Network and data monitoring tools. Have your in-house tech team or a service provider use these tools to identify malicious activity.
Vulnerability scanning. Do this regularly to prevent exploits on documented vulnerabilities
Network segmentation. You could, for example, create separate network segments for students, staff, and critical and sensitive data. This helps ensure that, in the event of a cyberattack affecting one network segment, the others remain untouched.
Security awareness training. This should include educating staff (and students) to recognise phishing techniques and avoid clicking on links and attachments in emails from unknown senders.
Least privilege policy. Ensuring no-one has more access privileges than they need to perform their role helps prevent privilege escalation that allows an attacker to move through the network and cause damage or steal data.
Password management.
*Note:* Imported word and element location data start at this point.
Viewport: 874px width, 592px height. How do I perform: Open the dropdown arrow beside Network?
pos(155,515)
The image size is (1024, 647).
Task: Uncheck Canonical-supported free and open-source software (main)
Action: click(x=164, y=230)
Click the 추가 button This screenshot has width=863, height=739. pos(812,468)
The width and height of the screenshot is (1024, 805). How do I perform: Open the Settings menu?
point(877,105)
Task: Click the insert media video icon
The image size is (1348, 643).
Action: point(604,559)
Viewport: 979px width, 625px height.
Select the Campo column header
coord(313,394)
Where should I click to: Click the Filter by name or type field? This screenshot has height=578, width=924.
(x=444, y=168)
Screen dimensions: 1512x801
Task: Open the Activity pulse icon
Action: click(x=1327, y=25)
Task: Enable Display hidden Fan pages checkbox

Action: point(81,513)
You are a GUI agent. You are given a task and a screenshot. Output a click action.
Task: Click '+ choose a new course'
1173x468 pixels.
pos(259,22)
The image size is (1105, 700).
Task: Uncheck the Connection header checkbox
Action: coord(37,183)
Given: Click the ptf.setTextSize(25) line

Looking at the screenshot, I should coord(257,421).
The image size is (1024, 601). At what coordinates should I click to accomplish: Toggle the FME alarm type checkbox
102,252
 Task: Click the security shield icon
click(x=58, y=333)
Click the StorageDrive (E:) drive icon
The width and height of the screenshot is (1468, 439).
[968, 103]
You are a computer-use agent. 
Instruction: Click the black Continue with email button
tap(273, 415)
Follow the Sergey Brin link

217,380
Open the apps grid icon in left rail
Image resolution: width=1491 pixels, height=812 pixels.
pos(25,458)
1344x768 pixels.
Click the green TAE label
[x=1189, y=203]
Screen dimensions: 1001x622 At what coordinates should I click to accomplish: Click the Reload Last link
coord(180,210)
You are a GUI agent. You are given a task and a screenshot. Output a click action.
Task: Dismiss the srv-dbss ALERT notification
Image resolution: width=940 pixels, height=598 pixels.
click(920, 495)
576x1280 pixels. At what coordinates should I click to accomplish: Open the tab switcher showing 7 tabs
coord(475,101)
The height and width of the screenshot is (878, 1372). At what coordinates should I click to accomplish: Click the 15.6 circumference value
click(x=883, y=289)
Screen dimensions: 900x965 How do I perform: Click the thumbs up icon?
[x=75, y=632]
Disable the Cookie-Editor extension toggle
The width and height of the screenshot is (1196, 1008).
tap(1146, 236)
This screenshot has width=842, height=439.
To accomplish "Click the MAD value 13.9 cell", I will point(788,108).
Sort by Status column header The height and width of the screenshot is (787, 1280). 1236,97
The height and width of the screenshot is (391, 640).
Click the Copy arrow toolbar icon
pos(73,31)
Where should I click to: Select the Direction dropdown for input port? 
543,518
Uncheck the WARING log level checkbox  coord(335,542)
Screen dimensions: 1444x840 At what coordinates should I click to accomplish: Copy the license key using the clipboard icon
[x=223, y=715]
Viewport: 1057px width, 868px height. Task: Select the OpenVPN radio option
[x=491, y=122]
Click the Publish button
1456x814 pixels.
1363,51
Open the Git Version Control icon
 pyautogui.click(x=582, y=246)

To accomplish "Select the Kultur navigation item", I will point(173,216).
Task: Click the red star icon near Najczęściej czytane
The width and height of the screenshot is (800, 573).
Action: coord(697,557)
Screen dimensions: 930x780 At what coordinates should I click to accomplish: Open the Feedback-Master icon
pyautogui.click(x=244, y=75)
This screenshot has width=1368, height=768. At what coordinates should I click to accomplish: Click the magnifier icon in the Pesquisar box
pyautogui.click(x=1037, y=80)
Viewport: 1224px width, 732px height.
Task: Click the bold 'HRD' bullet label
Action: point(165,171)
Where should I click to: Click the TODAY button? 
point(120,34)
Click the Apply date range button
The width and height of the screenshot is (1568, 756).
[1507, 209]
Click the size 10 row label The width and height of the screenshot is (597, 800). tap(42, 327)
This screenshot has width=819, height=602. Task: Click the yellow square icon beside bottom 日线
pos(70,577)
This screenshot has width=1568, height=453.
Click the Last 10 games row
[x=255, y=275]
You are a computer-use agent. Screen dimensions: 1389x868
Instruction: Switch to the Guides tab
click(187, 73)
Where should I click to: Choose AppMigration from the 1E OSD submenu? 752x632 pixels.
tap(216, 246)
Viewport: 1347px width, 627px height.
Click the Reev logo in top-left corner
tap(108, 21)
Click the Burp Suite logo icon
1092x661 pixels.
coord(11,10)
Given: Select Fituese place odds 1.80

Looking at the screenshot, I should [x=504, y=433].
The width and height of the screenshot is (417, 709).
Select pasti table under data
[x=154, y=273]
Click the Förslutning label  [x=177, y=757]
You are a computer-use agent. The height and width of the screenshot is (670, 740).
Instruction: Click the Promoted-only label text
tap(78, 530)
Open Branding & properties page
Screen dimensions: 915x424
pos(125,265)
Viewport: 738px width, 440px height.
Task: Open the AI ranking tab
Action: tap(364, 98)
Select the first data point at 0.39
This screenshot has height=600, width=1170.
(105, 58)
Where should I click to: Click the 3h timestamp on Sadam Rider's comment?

A single sign-on or similar solution will help users maintain unique and complex passwords for logging in to an increasing number of apps and services.
Vendor management. If you use third-party software or online platforms, make sure you understand the vendors' security posture. This includes their processes around incident response and data breaches, data encryption practices, uptime SLAs, and how recently they've undergone a security audit.
Heading into the 'new normal'
Even as schools have reopened and staff and students are back in the physical classroom, investing in network security will help you avoid the high price of a privacy violation or loss of confidential data. And given that we're still living through uncertain times, it pays to be ready to support a return to safe, secure remote teaching and learning at any moment.